经过今年上半年各路AI豪强对市场的反复教育,有一个判断,可能决定未来一两年的走向:

06/18 2026 328

Regardless of the rationality (reasonableness) of this order, this marked the second time that the conflict between Washington and Anthropic had erupted in public view. As early as March this year, the Department of Defense labeled it a “supply chain risk” because while the military wanted to use its AI, Anthropic insisted on stipulating that its models must not be used for large-scale surveillance of Americans or integrated into autonomous weapons. As negotiations broke down, President Trump directly ordered all government agencies to abandon its use, and OpenAI took over the confidential contracts it had lost within a few hours.

Even Anthropic, a company valued at US$965 billion that was set to go public in a few months, saw its strongest products halted by a single order. At this point, the crucial question is no longer whether AI works, but whether, given its power, it will remain accessible.

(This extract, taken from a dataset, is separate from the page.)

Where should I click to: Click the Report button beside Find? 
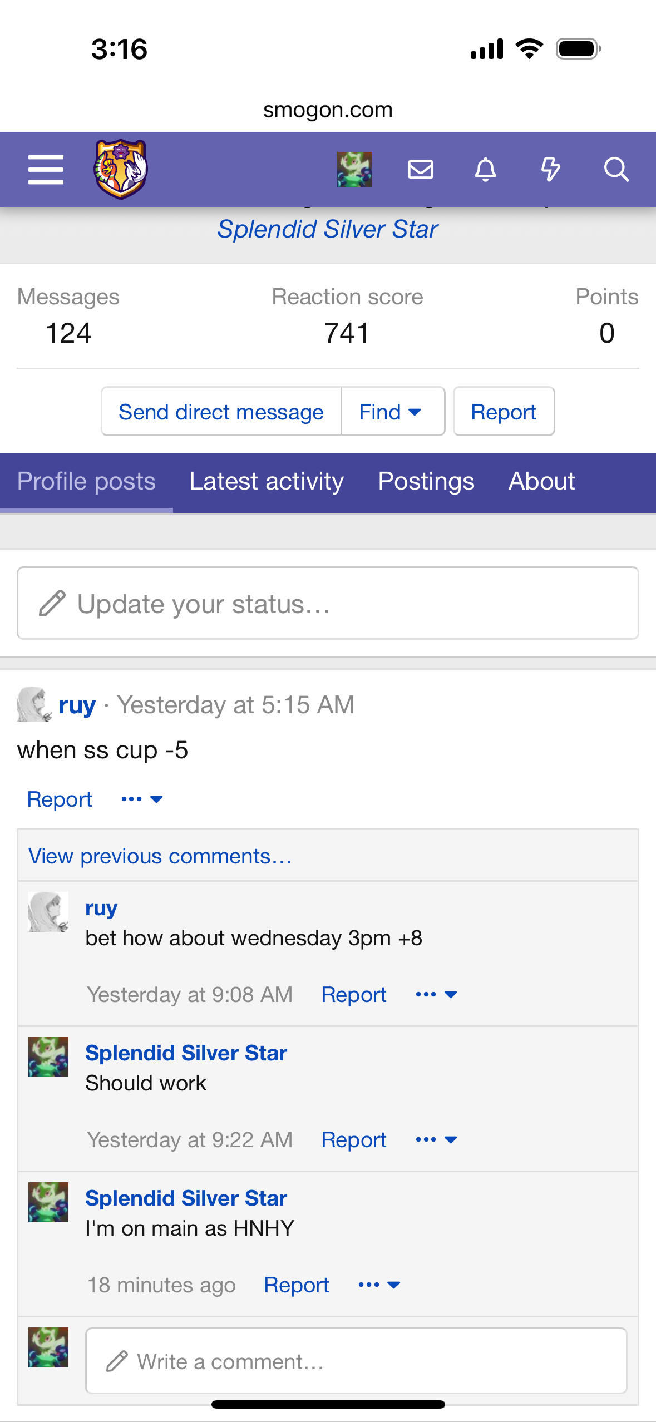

I sense that such incidents will only increase in the future. Unlike the early internet, which was universally connected, AI is grounded in computing power and electricity—it depends on whose territory it operates in and whose electricity it uses, and thus falls under whose control. If the United States becomes displeased, a single order could cut off access to the most advanced large models, causing companies relying on them to suffer as well.

As a result, the ability to keep AI in one’s own hands, immune to a single “kill switch,” will become increasingly valuable. Even if the companies providing this capability are considered “redundant assets” on a global scale, there will be opportunities for value rediscovery.

01 Who Controls the Most Powerful AI?

The government’s reason for banning Fable 5 was that it could be “jailbroken” to bypass safeguards and find software vulnerabilities.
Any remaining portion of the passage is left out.